- **WHAT NEEDS TO BE DONE**: Search the records for the word "computer" and report each line that has it.

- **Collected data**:
<<<<
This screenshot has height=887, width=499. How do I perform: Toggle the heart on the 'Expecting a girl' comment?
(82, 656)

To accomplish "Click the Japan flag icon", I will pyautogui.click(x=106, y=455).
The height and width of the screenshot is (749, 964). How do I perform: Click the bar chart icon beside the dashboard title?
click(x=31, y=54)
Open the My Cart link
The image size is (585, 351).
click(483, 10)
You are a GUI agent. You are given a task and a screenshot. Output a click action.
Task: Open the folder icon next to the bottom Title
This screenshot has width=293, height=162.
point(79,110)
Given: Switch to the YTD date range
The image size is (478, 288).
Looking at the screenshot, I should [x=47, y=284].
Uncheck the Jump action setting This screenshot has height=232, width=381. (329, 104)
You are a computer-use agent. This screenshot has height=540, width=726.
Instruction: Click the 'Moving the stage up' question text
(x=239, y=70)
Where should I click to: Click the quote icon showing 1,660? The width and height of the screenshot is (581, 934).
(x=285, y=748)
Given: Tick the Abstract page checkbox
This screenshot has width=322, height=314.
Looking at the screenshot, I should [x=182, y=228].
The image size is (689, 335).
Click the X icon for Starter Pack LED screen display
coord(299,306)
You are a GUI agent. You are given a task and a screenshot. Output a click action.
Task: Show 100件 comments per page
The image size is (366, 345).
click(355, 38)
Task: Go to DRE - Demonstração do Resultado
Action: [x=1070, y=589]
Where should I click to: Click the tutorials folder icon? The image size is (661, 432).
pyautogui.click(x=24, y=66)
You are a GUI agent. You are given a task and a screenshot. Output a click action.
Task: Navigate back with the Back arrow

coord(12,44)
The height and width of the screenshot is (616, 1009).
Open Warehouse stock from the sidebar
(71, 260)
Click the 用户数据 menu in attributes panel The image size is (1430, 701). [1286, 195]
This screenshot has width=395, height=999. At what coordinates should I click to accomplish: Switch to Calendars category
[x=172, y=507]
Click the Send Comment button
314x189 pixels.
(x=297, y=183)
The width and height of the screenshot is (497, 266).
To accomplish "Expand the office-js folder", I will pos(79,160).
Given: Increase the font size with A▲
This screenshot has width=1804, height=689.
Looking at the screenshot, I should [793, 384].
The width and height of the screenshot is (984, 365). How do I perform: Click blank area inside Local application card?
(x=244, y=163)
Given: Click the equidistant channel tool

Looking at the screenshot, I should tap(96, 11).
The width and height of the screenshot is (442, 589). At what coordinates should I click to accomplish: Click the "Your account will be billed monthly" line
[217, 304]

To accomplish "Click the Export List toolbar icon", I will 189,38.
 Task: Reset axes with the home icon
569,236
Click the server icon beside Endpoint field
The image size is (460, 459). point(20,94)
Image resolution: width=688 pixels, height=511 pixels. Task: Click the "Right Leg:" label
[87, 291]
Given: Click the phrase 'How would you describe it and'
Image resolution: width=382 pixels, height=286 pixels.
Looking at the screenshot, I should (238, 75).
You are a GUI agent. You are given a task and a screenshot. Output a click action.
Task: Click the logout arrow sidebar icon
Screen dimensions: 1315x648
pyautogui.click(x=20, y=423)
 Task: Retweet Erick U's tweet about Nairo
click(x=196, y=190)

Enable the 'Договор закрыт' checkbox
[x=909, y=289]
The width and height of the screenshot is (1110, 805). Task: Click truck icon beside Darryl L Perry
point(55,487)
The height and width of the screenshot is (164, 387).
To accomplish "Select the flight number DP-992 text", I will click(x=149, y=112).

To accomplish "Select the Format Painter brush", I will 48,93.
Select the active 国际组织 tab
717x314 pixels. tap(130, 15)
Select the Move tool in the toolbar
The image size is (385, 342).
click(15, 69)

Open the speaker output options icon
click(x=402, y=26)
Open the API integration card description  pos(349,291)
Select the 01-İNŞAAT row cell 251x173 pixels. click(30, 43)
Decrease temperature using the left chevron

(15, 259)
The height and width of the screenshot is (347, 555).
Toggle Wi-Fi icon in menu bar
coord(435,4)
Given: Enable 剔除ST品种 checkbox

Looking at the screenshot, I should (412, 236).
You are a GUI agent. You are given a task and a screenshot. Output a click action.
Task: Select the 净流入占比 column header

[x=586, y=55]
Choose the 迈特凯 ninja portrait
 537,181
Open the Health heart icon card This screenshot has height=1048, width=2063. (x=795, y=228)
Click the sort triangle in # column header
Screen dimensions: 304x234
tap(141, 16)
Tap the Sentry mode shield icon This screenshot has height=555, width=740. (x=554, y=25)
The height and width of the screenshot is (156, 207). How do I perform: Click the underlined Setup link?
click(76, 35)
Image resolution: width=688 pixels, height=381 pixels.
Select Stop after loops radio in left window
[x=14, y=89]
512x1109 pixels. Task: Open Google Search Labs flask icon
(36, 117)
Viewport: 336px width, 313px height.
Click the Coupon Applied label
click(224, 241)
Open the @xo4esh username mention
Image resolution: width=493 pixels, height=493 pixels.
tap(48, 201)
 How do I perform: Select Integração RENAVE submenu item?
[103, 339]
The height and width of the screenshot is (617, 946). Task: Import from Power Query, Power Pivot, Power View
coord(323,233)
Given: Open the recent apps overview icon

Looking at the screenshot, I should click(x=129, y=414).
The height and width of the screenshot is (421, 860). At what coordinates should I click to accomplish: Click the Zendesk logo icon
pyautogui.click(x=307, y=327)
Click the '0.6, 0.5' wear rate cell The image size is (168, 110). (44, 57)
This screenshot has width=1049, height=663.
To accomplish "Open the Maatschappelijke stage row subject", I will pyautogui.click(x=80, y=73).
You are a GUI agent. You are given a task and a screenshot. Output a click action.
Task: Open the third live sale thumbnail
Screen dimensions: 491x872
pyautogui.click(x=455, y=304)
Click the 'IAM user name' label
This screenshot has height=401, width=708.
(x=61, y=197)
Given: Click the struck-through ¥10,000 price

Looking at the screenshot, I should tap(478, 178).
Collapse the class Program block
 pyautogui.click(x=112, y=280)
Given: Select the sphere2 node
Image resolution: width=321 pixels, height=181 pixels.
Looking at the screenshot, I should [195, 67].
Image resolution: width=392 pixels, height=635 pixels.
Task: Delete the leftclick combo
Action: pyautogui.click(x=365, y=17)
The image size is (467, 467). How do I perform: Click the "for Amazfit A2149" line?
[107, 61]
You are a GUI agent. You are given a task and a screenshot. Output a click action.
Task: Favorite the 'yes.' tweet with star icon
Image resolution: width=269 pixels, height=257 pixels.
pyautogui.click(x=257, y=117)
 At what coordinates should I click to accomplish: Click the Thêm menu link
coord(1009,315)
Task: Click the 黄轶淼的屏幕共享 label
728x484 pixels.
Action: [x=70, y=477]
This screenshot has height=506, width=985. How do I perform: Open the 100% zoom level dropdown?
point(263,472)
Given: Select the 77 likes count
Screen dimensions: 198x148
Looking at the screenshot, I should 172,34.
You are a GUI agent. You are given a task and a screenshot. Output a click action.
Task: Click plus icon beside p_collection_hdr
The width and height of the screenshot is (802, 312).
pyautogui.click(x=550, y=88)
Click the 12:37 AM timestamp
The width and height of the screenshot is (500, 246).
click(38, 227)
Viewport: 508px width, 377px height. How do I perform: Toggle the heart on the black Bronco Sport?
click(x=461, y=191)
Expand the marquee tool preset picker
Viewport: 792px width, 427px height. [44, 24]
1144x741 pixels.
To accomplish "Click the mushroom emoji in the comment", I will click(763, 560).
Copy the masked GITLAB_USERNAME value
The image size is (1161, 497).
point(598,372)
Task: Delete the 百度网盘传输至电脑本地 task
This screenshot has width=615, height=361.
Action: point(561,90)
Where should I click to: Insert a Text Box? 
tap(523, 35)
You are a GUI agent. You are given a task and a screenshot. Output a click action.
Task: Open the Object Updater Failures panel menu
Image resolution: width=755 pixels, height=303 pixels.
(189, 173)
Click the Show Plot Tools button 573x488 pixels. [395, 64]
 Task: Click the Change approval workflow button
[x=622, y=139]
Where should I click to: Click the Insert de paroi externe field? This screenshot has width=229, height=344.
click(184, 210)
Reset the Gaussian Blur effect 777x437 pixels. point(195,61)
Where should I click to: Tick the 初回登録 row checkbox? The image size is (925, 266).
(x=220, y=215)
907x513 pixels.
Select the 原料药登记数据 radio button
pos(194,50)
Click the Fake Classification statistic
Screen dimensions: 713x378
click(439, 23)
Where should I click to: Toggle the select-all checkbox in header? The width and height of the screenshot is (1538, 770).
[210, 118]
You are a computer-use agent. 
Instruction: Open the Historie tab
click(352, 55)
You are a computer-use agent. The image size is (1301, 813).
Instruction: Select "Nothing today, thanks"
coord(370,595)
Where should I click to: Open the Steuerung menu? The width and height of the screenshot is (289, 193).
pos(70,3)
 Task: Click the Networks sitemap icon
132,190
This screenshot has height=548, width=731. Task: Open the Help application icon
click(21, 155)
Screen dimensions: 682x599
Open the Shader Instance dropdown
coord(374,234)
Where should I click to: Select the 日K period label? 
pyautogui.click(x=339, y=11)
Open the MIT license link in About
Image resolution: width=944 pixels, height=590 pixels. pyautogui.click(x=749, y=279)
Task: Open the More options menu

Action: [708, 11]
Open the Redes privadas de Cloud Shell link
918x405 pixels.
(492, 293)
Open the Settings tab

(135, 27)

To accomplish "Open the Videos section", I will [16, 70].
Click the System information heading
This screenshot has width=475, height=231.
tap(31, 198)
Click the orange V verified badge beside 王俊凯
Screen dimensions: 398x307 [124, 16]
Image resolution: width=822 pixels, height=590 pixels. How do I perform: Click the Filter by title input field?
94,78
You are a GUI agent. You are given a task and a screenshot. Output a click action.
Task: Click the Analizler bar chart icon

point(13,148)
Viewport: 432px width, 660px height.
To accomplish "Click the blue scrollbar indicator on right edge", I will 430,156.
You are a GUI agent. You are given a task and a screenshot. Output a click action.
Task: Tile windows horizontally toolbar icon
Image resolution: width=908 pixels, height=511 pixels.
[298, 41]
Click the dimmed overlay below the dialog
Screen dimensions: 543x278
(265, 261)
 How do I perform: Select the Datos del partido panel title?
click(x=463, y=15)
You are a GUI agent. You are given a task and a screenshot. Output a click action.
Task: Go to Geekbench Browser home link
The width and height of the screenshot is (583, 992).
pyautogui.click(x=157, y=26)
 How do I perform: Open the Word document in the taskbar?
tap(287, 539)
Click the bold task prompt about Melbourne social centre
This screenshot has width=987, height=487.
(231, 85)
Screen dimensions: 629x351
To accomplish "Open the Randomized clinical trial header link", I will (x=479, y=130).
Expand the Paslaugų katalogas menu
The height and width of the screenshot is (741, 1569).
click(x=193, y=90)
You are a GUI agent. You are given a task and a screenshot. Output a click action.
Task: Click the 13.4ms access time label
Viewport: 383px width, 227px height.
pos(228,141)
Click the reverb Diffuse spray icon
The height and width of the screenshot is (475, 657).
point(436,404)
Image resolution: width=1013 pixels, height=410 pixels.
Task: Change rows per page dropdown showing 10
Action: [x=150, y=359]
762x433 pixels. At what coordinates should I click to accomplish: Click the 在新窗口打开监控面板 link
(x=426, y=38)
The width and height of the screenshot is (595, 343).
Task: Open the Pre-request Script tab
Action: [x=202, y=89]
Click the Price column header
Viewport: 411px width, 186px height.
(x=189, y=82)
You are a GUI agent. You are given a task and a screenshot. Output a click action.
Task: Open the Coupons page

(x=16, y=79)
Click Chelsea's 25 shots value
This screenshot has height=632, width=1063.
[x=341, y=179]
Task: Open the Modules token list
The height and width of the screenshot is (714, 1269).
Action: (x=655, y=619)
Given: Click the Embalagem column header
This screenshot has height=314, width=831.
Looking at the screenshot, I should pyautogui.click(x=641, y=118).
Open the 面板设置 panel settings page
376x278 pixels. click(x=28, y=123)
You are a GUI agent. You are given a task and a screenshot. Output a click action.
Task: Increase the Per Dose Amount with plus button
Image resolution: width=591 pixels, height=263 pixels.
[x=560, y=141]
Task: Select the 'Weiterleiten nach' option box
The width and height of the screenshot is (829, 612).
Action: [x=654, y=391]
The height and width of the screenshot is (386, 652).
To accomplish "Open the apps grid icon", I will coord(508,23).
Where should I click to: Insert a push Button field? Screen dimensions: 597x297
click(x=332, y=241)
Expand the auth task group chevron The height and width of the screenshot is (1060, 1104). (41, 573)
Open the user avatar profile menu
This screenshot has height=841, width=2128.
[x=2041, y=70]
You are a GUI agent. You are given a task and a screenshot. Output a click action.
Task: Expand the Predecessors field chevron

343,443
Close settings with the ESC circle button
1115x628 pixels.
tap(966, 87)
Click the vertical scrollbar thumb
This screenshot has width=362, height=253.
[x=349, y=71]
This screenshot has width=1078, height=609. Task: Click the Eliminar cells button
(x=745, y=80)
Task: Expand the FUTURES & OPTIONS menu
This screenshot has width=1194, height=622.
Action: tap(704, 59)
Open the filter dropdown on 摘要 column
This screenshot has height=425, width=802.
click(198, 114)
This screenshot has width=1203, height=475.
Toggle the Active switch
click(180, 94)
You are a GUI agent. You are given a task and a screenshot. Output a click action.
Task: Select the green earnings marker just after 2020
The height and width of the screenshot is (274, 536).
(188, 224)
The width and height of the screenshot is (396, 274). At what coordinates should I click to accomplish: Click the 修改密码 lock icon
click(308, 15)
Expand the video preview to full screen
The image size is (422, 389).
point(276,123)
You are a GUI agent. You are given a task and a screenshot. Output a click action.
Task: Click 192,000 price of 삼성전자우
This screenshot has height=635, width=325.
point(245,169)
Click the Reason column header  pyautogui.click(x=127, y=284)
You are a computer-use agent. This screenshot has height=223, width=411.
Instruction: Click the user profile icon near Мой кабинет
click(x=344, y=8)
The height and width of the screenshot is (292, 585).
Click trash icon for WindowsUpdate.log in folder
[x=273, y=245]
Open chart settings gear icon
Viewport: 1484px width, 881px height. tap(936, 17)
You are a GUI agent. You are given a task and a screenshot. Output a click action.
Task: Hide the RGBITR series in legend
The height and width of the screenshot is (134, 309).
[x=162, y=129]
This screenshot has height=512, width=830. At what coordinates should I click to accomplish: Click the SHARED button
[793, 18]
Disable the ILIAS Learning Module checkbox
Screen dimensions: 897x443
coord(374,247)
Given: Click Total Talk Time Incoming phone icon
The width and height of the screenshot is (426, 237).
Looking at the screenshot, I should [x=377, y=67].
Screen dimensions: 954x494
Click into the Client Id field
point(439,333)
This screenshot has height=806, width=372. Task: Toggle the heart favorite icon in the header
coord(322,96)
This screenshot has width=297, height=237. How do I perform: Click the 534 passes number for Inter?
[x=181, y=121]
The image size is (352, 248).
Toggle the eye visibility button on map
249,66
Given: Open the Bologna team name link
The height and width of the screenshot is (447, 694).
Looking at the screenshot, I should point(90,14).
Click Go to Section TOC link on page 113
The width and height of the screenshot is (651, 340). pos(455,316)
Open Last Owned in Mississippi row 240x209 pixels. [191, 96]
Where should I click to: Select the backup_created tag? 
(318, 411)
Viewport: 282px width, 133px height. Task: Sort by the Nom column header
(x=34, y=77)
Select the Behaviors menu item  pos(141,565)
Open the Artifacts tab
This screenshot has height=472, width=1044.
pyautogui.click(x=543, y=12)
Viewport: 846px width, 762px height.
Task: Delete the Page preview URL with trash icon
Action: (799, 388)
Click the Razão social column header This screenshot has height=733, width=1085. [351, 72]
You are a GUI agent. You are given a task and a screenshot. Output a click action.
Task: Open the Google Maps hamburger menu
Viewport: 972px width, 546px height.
>>>>
- **THE COMPLETED TASK**:
You are a computer-use agent. This screenshot has height=540, width=726.
You are a computer-use agent. 
You are a computer-use agent. The image size is (1301, 813).
You are a computer-use agent. This screenshot has height=223, width=411.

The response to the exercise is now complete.